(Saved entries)
Start of Block

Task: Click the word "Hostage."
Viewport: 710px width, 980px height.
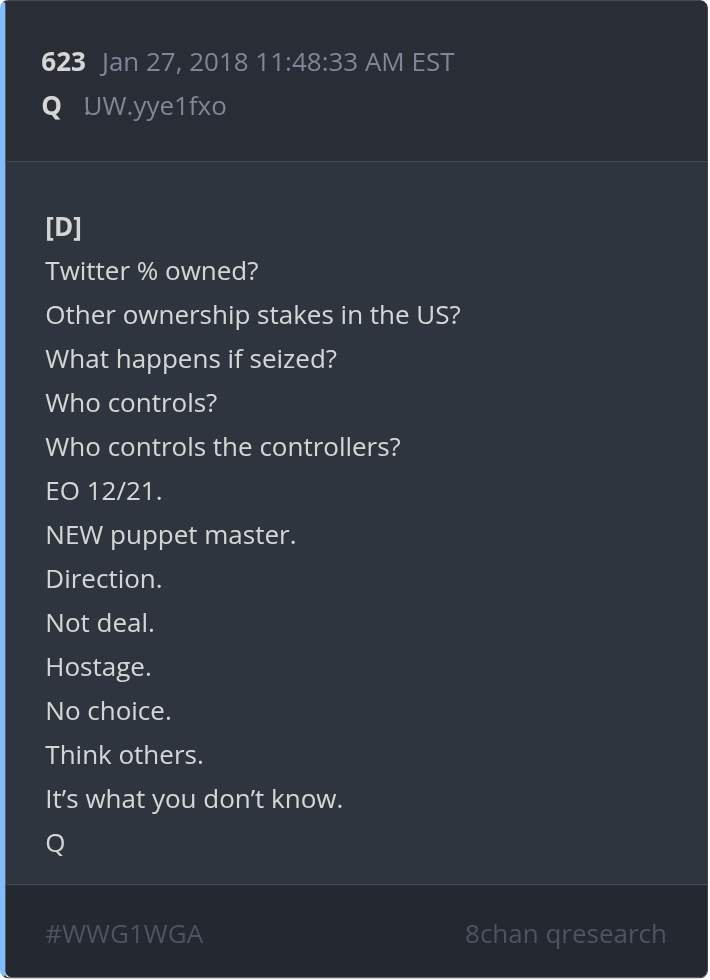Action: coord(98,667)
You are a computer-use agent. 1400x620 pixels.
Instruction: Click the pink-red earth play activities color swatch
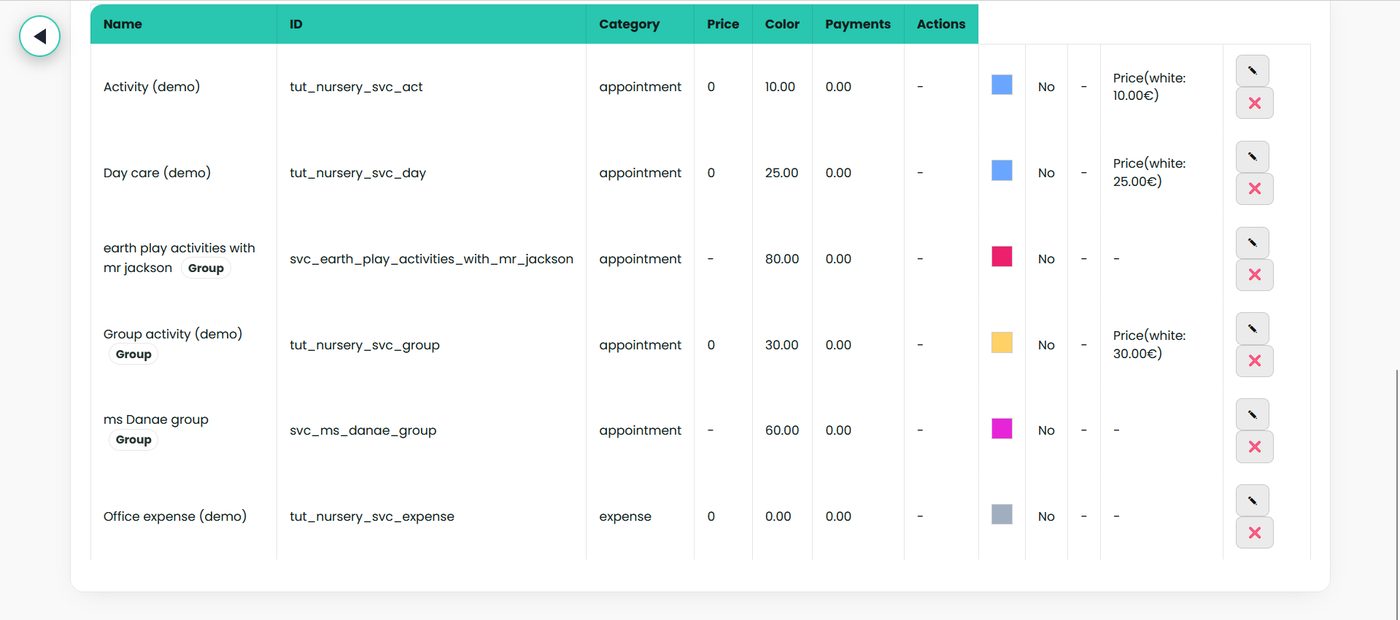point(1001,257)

End of Block

What to do: All pictures must be left out. Reproduce exactly the lines from the one containing "Viewport: 710px width, 980px height." to the final line of the entries.

Response to this task:
Viewport: 710px width, 980px height.
Action: coord(98,667)
You are a computer-use agent. 1400x620 pixels.
Instruction: Click the pink-red earth play activities color swatch
point(1001,257)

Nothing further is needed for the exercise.